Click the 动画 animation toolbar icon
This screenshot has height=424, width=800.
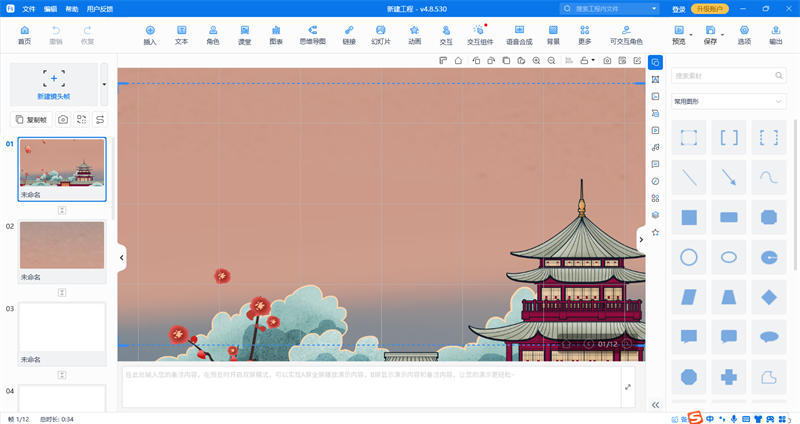point(414,35)
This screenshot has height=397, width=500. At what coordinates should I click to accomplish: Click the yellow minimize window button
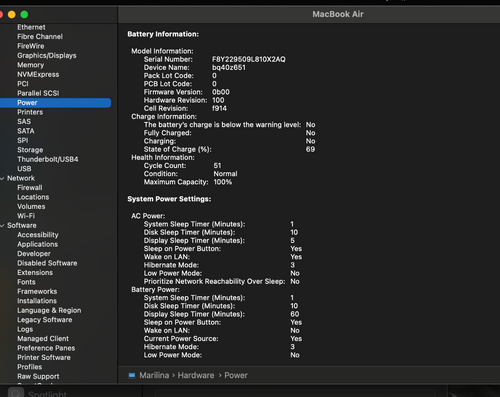pyautogui.click(x=12, y=15)
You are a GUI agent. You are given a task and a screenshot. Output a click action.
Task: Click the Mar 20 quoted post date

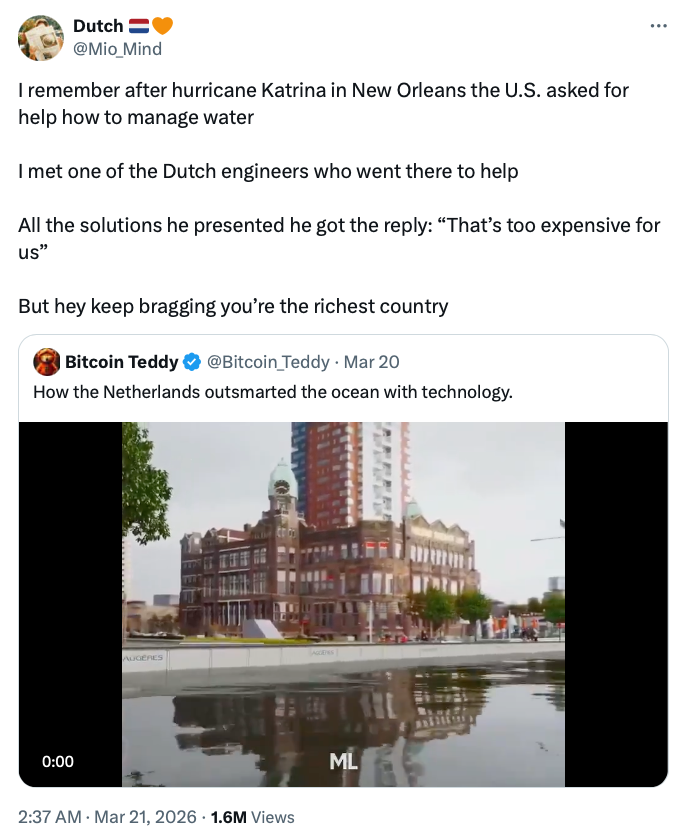pos(371,361)
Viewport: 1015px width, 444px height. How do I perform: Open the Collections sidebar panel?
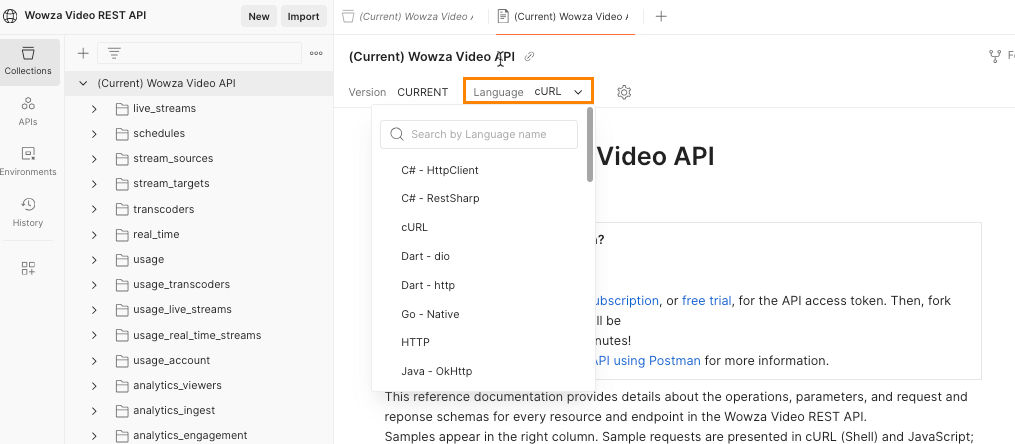[27, 60]
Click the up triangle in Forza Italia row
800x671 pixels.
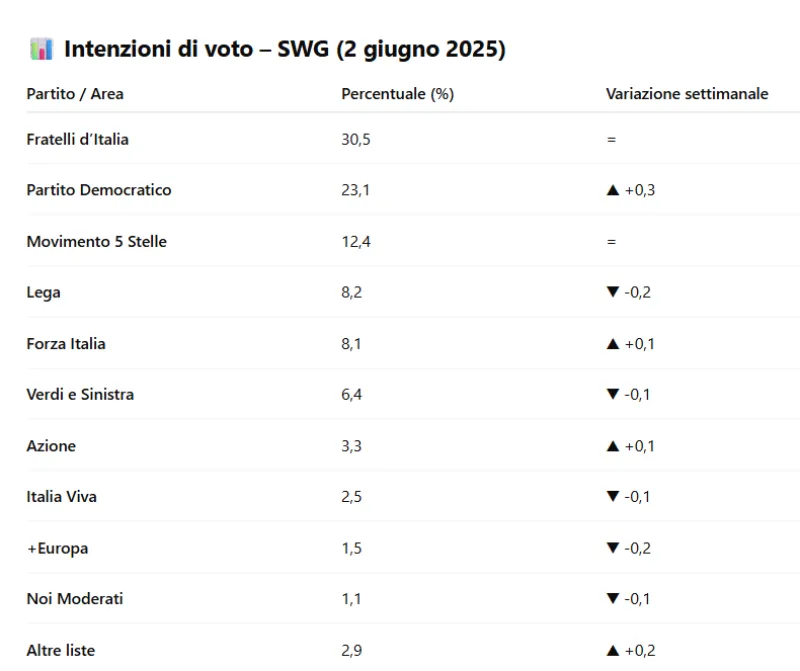[613, 344]
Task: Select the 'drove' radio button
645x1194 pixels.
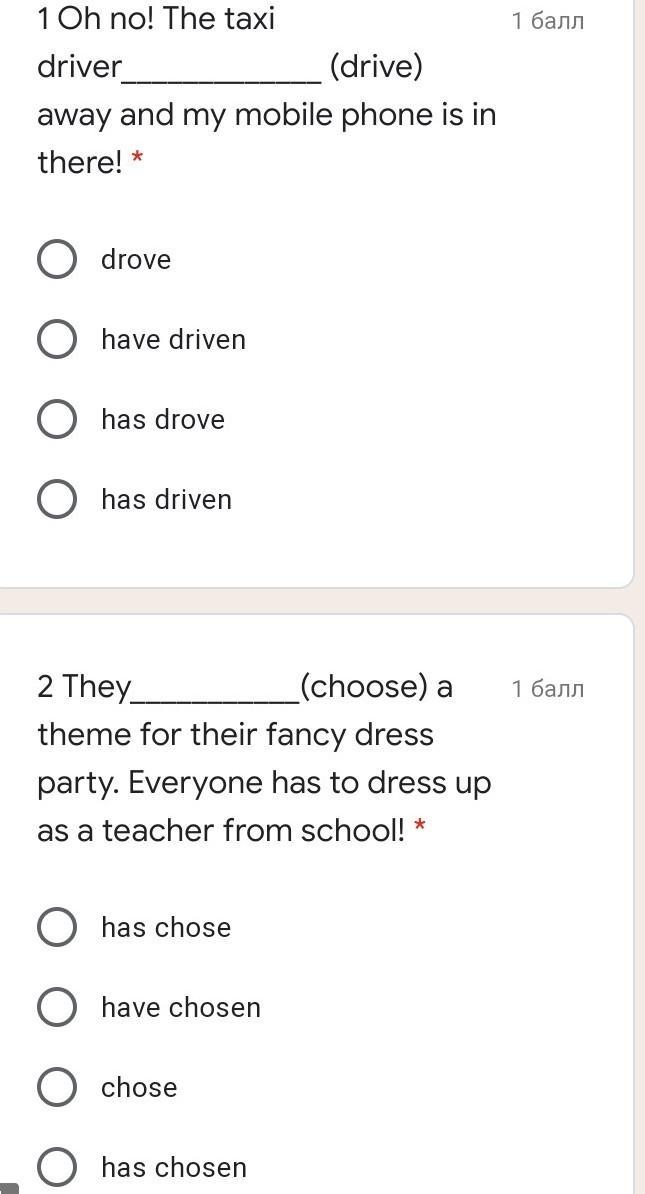Action: [57, 259]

> [Task item]: Only the lines from the one containing "This screenshot has height=397, width=500." through the end of the listing should be output, word for word and inclusive; keep pictures out.

> [Your solution]:
This screenshot has height=397, width=500. At what coordinates should I click to accomplish: Click the yellow minimize window button
pyautogui.click(x=12, y=15)
You are a GUI agent. You are given a task and a screenshot. Output a click action.
Task: Click the Mar 20 quoted post date

pos(371,361)
Viewport: 1015px width, 444px height. How do I perform: Open the Collections sidebar panel?
[27, 60]
Click the up triangle in Forza Italia row
800x671 pixels.
[613, 344]
Task: Select the 'drove' radio button
645x1194 pixels.
Action: [57, 259]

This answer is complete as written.